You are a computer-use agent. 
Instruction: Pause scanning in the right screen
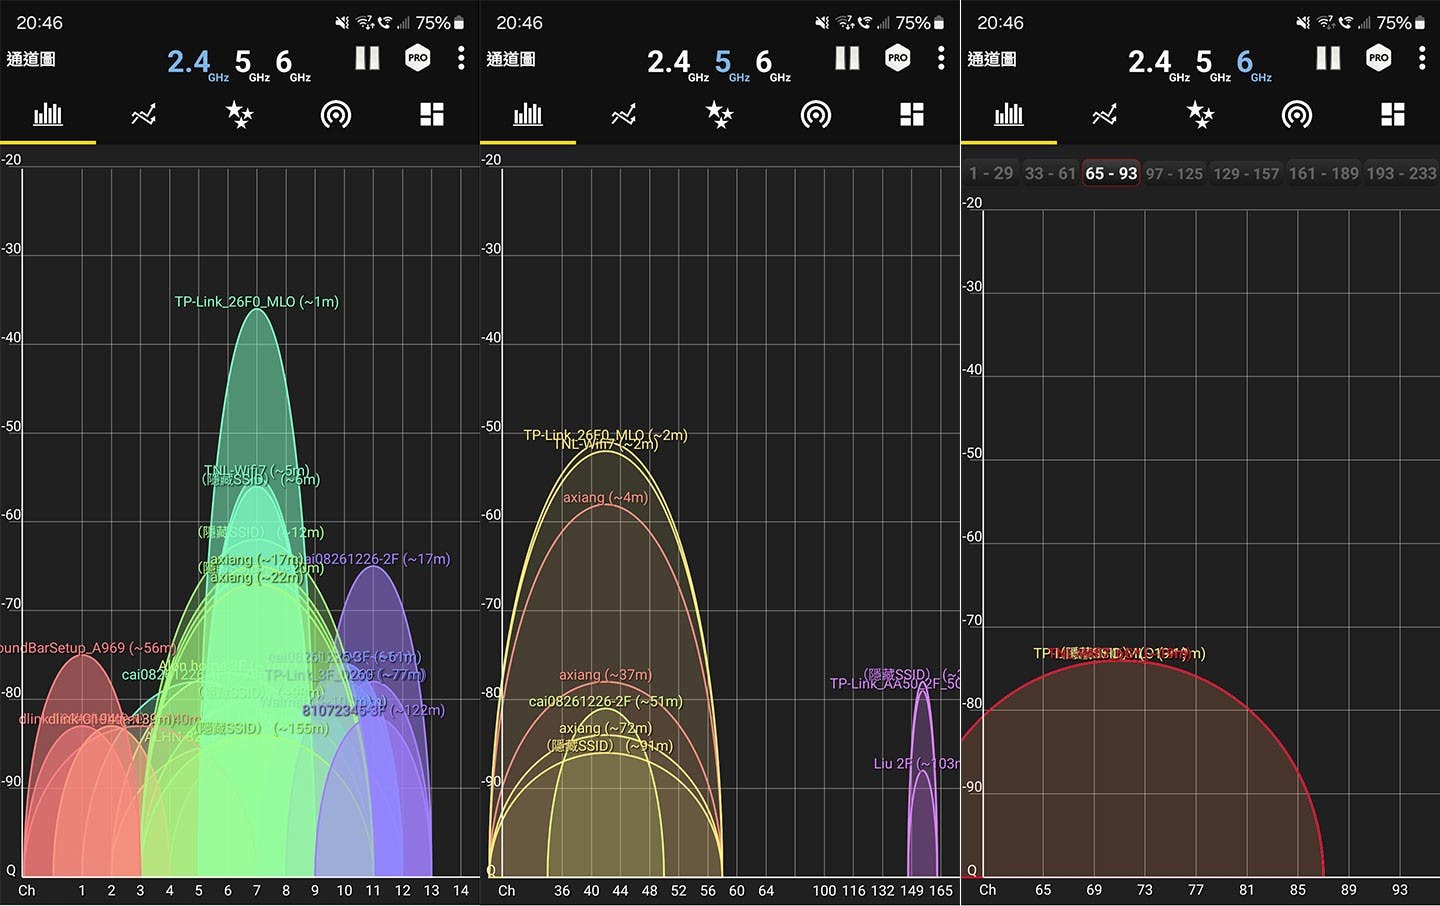[1328, 58]
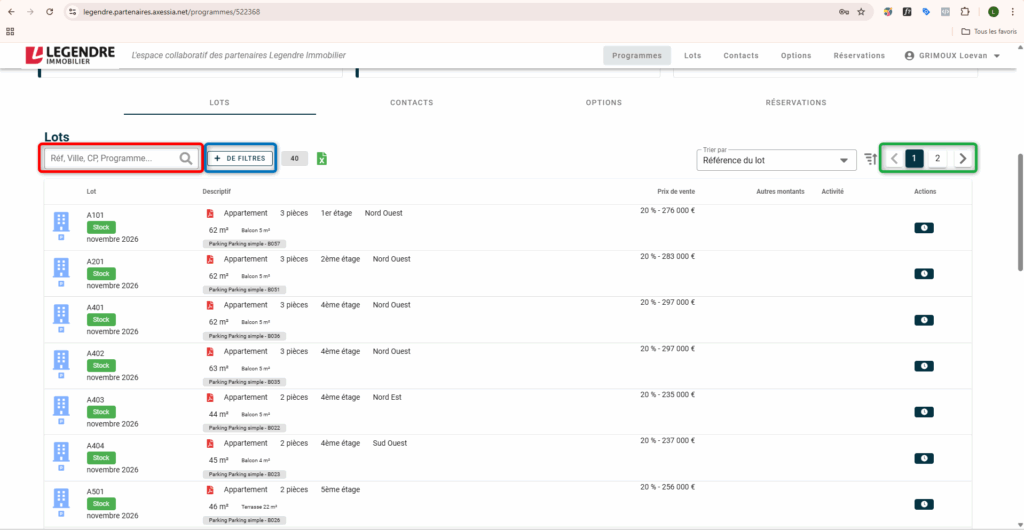
Task: Click the magnifying glass search icon
Action: (186, 158)
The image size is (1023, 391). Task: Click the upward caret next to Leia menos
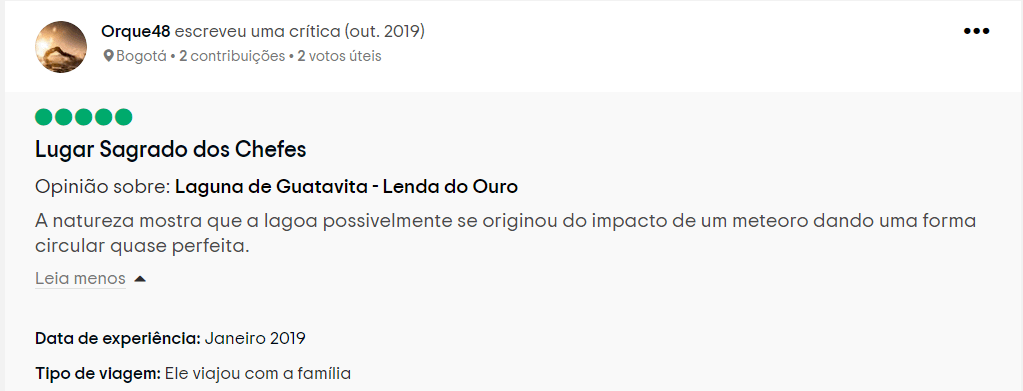(140, 279)
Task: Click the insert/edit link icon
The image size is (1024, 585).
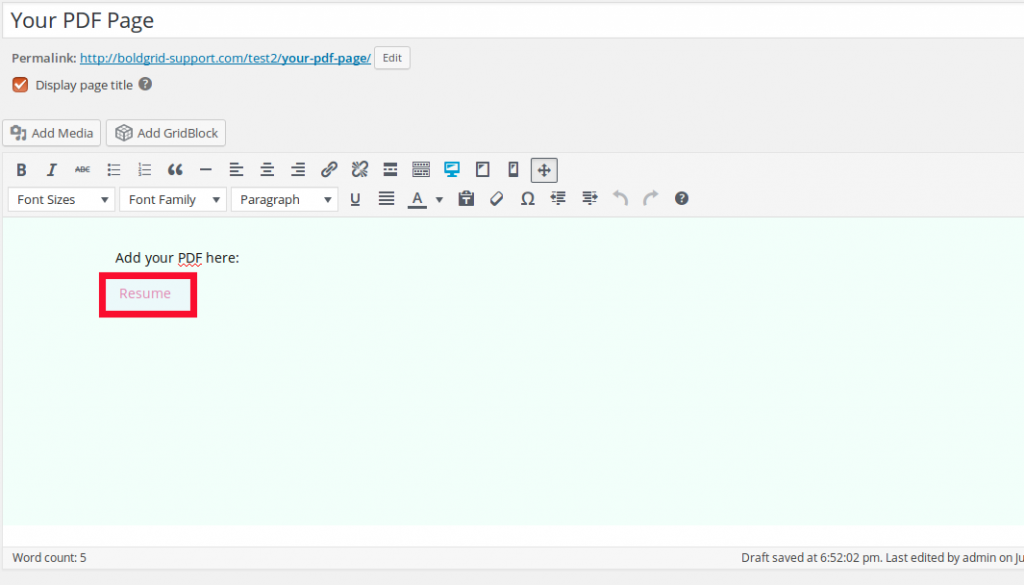Action: pyautogui.click(x=329, y=170)
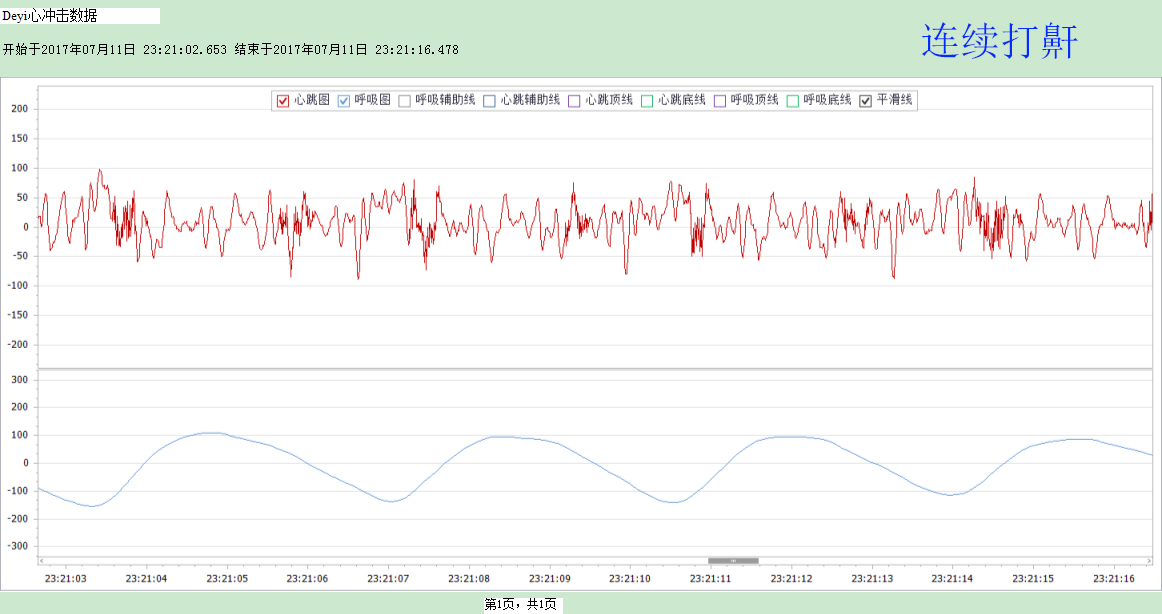Image resolution: width=1162 pixels, height=614 pixels.
Task: Turn on the 心跳顶线 checkbox
Action: click(574, 100)
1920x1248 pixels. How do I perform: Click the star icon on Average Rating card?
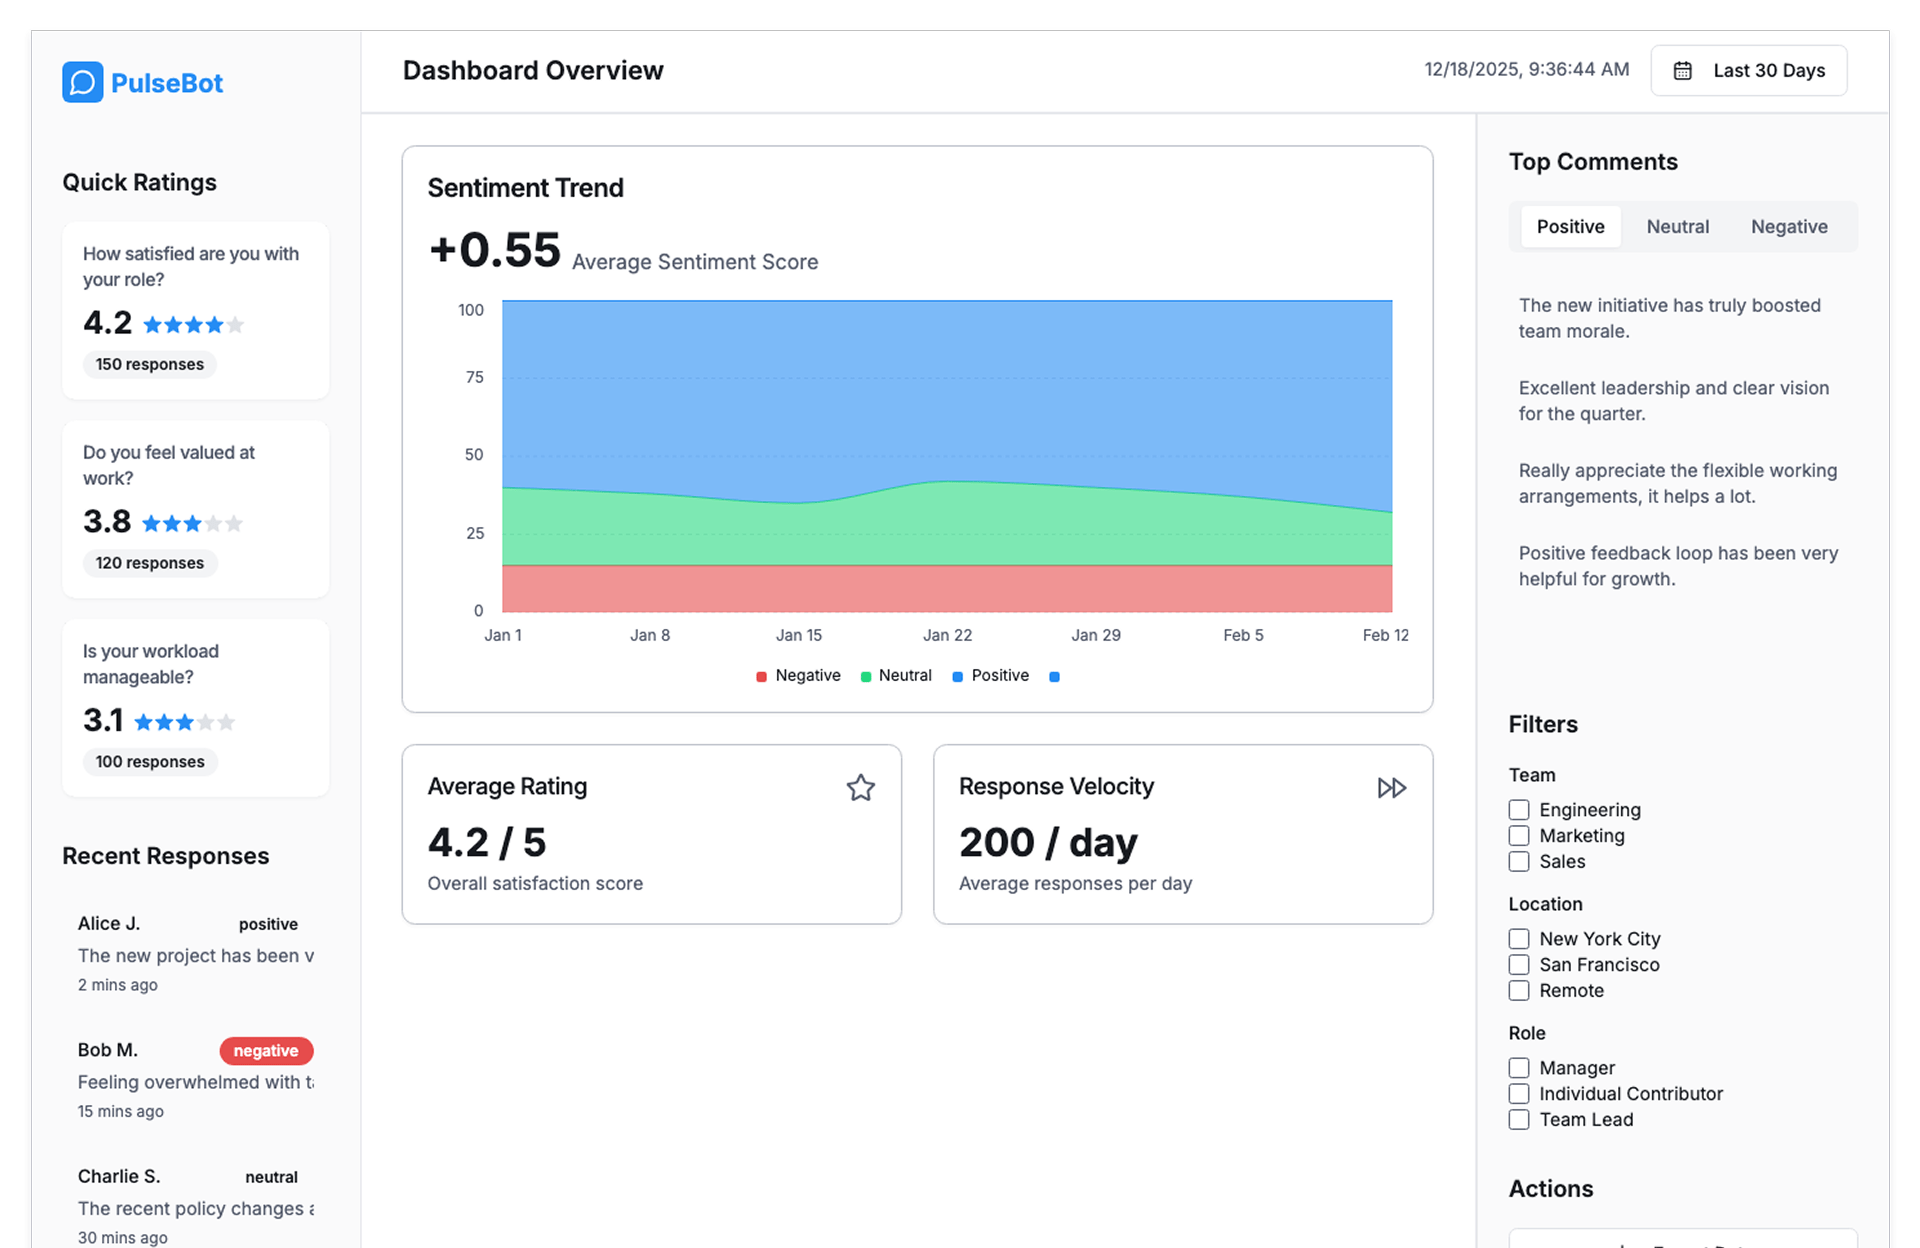tap(860, 788)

§ STATED EXERCISE
Rewrite the part of the listing that opens with the line containing "Task: Click the insert/edit link icon" and closes with the last line of the listing as a numbered list, skipping blank lines and leaving out the pictures.

§ ANSWER IN FULL
1. Task: Click the insert/edit link icon
2. The image size is (1024, 585).
3. Action: pyautogui.click(x=329, y=170)
4. Image resolution: width=1162 pixels, height=614 pixels.
5. Task: Turn on the 心跳顶线 checkbox
6. Action: click(574, 100)
7. 1920x1248 pixels. How do I perform: Click the star icon on Average Rating card?
8. tap(860, 788)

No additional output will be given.